» **Material to process**

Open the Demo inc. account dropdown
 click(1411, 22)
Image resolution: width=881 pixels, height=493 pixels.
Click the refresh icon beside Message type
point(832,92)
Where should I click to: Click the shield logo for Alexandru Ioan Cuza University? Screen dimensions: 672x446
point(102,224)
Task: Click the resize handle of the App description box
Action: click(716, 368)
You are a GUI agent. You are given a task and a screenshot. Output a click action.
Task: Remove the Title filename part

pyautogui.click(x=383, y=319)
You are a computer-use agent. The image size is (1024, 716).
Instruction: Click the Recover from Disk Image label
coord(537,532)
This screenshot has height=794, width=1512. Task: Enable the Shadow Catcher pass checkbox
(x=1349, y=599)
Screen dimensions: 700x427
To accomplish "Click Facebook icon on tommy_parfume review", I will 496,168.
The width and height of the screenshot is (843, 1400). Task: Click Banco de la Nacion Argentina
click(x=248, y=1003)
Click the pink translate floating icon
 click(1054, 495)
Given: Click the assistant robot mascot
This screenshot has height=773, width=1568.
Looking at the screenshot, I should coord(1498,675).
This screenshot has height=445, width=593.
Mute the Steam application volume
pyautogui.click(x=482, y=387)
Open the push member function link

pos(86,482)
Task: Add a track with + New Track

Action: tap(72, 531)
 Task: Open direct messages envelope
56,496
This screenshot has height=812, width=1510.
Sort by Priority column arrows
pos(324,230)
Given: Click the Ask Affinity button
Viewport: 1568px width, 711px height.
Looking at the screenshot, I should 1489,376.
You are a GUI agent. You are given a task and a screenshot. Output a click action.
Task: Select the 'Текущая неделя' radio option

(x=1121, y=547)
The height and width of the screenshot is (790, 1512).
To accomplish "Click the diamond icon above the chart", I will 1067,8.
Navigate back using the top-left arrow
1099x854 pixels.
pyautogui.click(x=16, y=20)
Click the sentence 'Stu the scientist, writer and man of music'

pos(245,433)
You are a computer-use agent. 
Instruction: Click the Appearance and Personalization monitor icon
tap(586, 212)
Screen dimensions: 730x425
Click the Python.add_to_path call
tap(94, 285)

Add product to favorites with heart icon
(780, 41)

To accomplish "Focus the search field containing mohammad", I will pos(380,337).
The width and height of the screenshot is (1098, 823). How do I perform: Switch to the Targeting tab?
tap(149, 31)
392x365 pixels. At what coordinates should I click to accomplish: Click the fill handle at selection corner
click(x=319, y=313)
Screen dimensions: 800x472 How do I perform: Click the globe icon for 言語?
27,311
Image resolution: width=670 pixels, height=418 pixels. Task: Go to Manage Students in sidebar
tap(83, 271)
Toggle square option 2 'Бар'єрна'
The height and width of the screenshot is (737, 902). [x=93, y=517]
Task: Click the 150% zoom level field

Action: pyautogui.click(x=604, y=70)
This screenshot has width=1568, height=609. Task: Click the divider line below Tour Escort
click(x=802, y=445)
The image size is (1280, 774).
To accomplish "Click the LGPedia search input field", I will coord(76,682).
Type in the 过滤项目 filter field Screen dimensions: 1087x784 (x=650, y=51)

» **Brief**
Return each line from the data where the string "will" can be found.

» **Result of the task**
To accomplish "Click Facebook icon on tommy_parfume review", I will 496,168.
To accomplish "Click the diamond icon above the chart", I will 1067,8.
To accomplish "Focus the search field containing mohammad", I will pos(380,337).
To accomplish "Click the LGPedia search input field", I will coord(76,682).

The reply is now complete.